EXPECTATIONSFollowing is a list of services you should expect of the restoration company you contract:
• Consulting: The project scope should be provided at the front end. The firm quantifies the damage, determines what can be saved, recommends the equipment and process and expected results.
• Project Management: The company has the ability to quickly assemble a cohesive work team, provide rapid emergency response time, provide a turnkey operation for recovery and restoration and guaranteed results.
• Stabilization: The provider takes the necessary steps to stabilize the environment and assists with relocation efforts to an unaffected area or off-site, if necessary.
• Dehumidification and Drying: Through removal of standing water and excess moisture, the firm has the ability to reduce material loss, limit indoor air quality problems, and speed return to occupancy and operation of the affected business.
• Cleaning and Disinfecting: By cleaning, sanitizing, and disinfecting interior surfaces, the provider eliminates contamination from molds, bacteria, mildew, and potential biological hazards.
• Odor Control: Thermo fog, wet spray, ozone, or dry vapor methods should be properly employed to control odor.
• Electronic Equipment Restoration: In many cases, it is possible to clean and restore hi-tech components following exposure to fire or water damage.
• Preservation of Large-Scale Production Equipment: Contamination removal preserves production operating equipment.

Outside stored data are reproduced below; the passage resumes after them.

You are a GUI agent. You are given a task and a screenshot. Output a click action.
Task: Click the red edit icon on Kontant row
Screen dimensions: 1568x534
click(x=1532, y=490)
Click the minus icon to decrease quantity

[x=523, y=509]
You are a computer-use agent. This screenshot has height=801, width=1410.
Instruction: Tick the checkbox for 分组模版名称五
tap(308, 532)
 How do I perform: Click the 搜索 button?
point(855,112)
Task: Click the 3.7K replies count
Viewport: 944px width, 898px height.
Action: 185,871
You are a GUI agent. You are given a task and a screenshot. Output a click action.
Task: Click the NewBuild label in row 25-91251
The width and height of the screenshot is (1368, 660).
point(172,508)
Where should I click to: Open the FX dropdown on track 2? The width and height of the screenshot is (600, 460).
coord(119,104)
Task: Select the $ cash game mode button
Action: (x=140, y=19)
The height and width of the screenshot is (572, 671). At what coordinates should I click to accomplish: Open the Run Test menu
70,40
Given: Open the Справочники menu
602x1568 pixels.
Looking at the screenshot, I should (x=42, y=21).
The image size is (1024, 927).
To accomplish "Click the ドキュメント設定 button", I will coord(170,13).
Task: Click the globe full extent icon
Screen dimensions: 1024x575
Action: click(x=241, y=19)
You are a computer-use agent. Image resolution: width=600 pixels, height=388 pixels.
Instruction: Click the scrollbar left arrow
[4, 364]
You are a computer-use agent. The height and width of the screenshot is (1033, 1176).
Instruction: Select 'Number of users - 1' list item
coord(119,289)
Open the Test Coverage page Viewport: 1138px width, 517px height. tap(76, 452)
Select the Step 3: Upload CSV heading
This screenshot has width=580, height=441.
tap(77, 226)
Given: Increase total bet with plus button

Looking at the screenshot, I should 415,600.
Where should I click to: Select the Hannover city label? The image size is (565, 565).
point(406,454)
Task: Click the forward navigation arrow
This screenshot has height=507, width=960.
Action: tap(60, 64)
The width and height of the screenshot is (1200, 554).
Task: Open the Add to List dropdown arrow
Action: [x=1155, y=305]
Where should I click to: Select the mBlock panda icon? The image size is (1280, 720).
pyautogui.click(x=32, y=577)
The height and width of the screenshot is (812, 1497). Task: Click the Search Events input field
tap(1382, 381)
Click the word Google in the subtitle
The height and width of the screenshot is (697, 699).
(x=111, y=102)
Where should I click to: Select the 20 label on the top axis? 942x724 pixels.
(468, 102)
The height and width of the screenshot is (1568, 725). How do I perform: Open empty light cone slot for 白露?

• Document and Media Restoration: Cleaning, sanitizing, deodorizing, and drying restores paper records and electronic and digital media storage. This process is most effective if the firm dry cleans by vacuum and has refrigerated transport storage capabilities to minimize deterioration of materials.
• HVAC and Mechanical Systems Cleaning: Cleaning and deodorizing the supply and return duct system as well as the metal housing that encloses coils, heat exchangers, and filter banks assures that clean air again passes through the system into the structure.
• Smoke and Water Decontamination: Residue from damage sources such as fire, flood, and storms is removed.
• Corrosion Control: Metal surfaces are cleaned and treated to prevent further damage from corrosion.
• Controlled Demolition and Disposal: Surfaces that will not respond to restoration efforts in a cost-effective way are removed to expose hidden cavities and to expedite the recovery process or to remove sources of odor.
SELECTING THE RIGHT FIRMIt is important to have properly trained cleaning and restoration technicians overseeing your recovery project. How can you be comfortable that you’ve selected the right firm? A list of providers can be obtained from an organization such as the Property Loss Research Bureau (PLRB).
You also may want to do the obvious: review websites; read the case histories on the site; contact company representatives. While it may sound like a cliché, the assessment process begins with reviewing experience, reputation, and references. Plan to do more in-depth research before making a commitment.